A memória começa a encavalitar-se. Entre o Museu do Oriente e o concerto que aqui relato houve apenas um showcase na FNAC em Leiria no dia 30 de Maio, no entanto escrevo estas linhas no Verão. e quase 20 dias se passaram. Alguns dias de descanso e planeamento surgiram, antes deste concerto, até porque também havia ensaios e promoção para os dois grandes concertos oficiais de apresentação do disco, entretanto já em primeiro lugar do Top.
Como os ensaios da digressão tiveram lugar no Teatro Virginia em Torres Novas entre 12 e 14 de Abril, o concerto ia saber a uma revisão da matéria dada e um testar de pormenores para os concertos da Casa da Música e CCB, embora sem convidados em palco. Tudo correu bem, a sala estava uma vez mais esgotada e o clube de fans ocupava as primeiras filas. Descobri que um dos técnicos da sala é natural de Coimbra.
No final do concerto uma parte da comitiva regressava a Lisboa e os restantes ficavam para subir ao Porto no dia seguinte e aproveitar que Serralves estava em Festa e era da grossa. Por volta das 2 da manhã o resto da comitiva chegou de Lisboa e foi toda a gente descansar para o grande dia no Porto.
A Casa da Música
A Casa da Música (CdM) é um lugar único no Universo. Pelas mais variadas razões apenas naquele sítio acontecem coisas que não ousam manifestar-se em mais nenhum local. Desta vez a coisa não começou bem mas recuperou-se eficazmente. Um erro informático alterou os horários dos técnicos da casa e das 10h00 às 13h00 pouco se pode adiantar.

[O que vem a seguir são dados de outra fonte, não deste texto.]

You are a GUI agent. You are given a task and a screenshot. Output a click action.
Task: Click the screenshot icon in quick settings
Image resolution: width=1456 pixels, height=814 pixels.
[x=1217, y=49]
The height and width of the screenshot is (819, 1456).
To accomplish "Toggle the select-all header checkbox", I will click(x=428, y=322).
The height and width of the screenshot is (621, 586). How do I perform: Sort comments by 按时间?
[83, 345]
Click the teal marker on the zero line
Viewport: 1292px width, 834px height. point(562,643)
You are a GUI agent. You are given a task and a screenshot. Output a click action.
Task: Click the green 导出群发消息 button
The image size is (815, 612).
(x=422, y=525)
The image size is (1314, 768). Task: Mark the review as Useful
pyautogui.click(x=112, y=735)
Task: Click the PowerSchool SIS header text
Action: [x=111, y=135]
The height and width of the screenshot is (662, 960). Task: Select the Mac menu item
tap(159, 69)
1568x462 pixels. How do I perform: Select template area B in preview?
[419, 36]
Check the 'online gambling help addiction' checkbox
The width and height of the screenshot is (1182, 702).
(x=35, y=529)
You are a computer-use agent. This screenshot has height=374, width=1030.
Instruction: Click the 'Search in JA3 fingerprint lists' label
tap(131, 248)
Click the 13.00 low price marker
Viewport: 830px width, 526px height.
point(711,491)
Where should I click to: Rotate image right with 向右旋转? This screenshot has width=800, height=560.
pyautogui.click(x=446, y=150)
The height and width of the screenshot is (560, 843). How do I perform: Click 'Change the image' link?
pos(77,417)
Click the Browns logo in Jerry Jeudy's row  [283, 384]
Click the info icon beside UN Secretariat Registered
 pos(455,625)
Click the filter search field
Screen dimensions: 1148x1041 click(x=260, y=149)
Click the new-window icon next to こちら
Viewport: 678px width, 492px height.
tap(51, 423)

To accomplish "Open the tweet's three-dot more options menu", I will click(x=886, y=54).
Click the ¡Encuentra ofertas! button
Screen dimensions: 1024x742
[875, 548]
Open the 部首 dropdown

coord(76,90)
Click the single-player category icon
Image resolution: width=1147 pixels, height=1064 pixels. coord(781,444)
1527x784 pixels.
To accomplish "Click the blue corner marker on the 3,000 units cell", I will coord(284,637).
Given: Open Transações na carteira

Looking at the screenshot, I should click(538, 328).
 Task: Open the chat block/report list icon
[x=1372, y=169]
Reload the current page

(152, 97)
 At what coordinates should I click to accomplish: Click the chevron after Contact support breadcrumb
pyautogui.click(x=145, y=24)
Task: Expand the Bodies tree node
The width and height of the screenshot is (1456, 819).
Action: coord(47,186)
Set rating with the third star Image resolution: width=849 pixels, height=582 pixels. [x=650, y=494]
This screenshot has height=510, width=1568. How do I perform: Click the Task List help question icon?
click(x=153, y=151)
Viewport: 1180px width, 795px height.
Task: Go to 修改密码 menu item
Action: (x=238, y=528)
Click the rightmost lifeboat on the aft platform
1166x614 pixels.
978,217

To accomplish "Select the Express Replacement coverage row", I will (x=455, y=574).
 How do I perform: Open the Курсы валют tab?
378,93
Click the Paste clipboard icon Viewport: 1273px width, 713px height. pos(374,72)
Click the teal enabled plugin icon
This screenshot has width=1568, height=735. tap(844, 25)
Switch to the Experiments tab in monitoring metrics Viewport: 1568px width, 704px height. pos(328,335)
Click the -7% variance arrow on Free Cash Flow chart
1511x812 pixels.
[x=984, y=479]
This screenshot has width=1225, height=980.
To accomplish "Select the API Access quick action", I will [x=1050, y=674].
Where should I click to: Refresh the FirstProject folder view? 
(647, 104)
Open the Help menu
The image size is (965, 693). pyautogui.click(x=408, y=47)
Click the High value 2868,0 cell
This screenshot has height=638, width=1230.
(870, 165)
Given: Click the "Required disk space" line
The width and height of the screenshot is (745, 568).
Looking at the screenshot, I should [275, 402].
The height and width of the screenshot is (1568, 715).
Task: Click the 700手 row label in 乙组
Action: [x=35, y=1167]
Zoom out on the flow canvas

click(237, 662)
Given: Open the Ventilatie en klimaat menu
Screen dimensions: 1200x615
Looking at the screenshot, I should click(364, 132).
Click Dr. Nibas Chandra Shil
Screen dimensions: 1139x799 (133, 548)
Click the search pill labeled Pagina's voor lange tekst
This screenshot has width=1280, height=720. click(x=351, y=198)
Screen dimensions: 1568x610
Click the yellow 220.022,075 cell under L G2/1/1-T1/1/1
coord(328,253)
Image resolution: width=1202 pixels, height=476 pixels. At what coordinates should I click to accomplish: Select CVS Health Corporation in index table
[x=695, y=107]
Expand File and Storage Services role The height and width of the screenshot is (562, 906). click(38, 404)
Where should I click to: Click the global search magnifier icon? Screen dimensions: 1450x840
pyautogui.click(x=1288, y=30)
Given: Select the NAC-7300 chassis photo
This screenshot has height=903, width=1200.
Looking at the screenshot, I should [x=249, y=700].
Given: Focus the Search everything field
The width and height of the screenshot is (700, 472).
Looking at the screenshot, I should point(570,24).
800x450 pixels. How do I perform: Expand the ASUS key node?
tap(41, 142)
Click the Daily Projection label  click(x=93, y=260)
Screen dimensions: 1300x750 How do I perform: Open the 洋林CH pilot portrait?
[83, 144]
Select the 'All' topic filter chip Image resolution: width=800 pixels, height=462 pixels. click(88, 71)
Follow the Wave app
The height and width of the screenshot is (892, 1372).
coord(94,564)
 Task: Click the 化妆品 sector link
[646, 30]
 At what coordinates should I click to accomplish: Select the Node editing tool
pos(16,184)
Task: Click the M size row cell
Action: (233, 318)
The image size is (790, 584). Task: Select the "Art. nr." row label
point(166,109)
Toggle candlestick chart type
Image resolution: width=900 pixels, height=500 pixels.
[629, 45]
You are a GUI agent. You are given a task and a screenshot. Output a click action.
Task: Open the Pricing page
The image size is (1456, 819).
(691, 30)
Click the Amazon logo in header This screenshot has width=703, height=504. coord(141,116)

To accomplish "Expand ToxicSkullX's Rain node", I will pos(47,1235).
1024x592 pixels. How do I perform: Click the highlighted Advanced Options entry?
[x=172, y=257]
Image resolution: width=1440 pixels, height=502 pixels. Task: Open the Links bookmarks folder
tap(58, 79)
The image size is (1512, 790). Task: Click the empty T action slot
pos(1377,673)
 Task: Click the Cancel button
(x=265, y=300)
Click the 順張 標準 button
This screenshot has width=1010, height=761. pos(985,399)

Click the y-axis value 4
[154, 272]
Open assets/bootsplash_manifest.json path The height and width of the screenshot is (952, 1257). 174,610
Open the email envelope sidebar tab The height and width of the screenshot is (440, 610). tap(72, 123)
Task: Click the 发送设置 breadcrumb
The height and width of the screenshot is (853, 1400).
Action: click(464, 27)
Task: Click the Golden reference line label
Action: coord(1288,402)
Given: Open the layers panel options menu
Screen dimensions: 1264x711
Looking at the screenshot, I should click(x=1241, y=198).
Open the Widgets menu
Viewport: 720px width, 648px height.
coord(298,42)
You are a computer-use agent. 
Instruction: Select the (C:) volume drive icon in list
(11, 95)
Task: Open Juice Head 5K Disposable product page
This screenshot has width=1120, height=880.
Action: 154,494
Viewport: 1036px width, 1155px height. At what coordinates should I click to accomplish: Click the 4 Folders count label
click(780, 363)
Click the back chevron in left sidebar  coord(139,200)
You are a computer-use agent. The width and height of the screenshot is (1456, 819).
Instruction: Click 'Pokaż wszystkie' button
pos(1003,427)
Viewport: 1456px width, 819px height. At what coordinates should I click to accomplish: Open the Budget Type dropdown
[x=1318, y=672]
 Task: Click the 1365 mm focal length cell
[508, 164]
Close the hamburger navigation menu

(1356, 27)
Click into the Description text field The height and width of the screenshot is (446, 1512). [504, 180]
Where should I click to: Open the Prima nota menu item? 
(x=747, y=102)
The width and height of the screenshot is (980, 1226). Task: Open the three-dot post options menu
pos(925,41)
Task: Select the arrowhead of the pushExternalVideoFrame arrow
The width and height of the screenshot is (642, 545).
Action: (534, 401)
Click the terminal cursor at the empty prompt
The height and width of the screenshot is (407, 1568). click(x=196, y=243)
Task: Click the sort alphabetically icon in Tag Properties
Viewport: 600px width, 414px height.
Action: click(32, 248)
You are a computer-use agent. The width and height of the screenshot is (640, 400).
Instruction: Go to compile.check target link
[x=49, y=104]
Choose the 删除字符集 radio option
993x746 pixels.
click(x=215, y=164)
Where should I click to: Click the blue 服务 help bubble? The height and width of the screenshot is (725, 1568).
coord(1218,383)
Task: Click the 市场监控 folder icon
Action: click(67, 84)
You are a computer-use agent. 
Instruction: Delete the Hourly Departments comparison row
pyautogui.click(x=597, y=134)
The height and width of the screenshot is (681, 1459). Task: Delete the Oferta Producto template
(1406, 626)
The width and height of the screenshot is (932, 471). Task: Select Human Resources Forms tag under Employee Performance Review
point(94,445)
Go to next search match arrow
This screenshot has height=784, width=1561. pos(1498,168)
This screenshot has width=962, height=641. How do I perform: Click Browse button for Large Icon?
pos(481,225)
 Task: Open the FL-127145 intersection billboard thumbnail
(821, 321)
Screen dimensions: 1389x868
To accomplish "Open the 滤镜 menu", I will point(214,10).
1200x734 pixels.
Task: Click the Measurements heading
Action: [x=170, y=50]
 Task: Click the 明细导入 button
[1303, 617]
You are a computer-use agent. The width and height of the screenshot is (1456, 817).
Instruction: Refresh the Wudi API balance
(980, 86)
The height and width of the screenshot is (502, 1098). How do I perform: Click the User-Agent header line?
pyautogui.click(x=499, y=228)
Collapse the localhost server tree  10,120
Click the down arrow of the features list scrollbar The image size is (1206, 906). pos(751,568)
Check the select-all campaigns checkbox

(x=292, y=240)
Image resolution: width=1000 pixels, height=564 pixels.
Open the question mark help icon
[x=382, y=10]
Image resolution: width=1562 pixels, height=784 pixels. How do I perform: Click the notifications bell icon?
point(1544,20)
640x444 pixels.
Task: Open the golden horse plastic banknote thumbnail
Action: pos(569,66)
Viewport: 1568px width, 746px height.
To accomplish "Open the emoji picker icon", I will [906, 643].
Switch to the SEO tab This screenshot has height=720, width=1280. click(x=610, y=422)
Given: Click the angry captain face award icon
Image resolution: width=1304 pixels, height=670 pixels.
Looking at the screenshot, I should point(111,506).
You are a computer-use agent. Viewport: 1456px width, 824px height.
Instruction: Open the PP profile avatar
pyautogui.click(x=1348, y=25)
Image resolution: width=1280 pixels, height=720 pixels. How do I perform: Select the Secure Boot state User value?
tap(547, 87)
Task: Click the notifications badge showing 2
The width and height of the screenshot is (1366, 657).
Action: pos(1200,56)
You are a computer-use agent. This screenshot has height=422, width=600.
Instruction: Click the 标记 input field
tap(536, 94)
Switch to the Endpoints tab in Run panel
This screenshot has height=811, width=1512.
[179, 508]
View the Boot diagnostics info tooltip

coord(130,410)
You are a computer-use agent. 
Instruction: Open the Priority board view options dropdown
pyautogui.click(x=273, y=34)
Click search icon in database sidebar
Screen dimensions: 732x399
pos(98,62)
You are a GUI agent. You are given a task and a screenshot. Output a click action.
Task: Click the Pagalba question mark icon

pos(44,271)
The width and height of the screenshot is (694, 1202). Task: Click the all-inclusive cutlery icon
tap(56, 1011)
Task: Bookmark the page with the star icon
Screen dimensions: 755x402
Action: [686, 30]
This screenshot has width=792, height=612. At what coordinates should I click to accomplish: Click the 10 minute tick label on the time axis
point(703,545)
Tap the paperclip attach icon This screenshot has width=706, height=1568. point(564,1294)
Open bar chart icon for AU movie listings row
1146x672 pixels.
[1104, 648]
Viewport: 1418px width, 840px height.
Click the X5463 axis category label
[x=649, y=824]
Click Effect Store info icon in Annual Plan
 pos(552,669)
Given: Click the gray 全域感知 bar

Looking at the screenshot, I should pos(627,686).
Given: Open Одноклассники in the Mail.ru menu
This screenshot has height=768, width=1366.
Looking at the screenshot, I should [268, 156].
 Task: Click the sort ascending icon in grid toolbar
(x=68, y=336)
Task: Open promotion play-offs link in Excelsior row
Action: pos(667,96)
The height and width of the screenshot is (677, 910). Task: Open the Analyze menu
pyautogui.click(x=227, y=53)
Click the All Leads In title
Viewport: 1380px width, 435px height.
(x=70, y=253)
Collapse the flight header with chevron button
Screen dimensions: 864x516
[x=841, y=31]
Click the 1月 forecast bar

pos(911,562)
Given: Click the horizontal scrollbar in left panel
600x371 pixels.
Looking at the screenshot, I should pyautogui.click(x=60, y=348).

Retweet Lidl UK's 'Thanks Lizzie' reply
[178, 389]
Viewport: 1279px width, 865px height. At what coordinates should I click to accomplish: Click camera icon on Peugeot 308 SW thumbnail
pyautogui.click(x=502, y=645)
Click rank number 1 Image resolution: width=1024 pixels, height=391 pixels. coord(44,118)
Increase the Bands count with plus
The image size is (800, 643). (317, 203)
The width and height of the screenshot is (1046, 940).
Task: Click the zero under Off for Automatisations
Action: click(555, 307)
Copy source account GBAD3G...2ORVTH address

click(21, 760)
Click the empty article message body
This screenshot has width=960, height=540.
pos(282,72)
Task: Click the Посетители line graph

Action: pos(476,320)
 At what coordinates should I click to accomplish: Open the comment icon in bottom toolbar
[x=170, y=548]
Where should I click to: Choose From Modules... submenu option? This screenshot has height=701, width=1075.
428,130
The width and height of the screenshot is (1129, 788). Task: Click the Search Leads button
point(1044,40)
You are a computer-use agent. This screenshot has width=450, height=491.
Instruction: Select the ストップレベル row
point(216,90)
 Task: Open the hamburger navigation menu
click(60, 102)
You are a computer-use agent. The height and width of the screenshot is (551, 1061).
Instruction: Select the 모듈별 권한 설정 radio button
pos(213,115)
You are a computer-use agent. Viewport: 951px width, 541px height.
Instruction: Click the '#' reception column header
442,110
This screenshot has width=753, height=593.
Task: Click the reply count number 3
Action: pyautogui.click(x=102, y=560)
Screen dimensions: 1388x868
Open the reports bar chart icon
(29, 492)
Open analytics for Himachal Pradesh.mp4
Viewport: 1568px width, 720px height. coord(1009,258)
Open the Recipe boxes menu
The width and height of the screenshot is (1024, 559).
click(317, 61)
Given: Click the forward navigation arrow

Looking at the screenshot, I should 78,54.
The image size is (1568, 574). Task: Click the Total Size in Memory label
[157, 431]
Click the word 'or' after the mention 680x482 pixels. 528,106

Ainda assim durante as primeiras horas da tarde o palco ficou pronto e os ensaios correram bem. No camarim Mafamude distribuíam-se centenas de convites em centenas de envelopes, preparava-se catering para 25 pessoas, ultimavam-se os últimos detalhes, limavam-se arestas para o dia seguinte em Lisboa. O concerto passou em directo na Antena 3 por isso uma pequena equipa da rádio montou o seu pequeno estúdio por detrás do palco.
A esta distância tudo passou muito depressa. O concerto começou quase a horas pois a multidão que esgotava os lugares da Sala Suggia demorou um bocado a se sentar. Os músicos convidados entraram a tempo e só não saíram porque o hábito de se sentarem após as palmas confundiu os roadies que iam buscar o estrado com rodas. O público aplaudiu de pé e fizeram-se os dois encores. A sessão de autógrafos iria ser longa dada a excitação do público.
Após estas coisas todas a equipa dividiu-se de novo e produtores e técnicos seguiram directamente para Lisboa, sem passar pela casa da partida nem recolher os 2.000 escudos. Todo o caminho se ouviu a M80, a tal rádio que passa o pior dos anos 70, 80 e 90 e já agora também podia dar notícias dessa altura. Aposto que ninguém se lembra de dormir essa noite, pois às 9h30 já estávamos à porta do cais de descarga do CCB.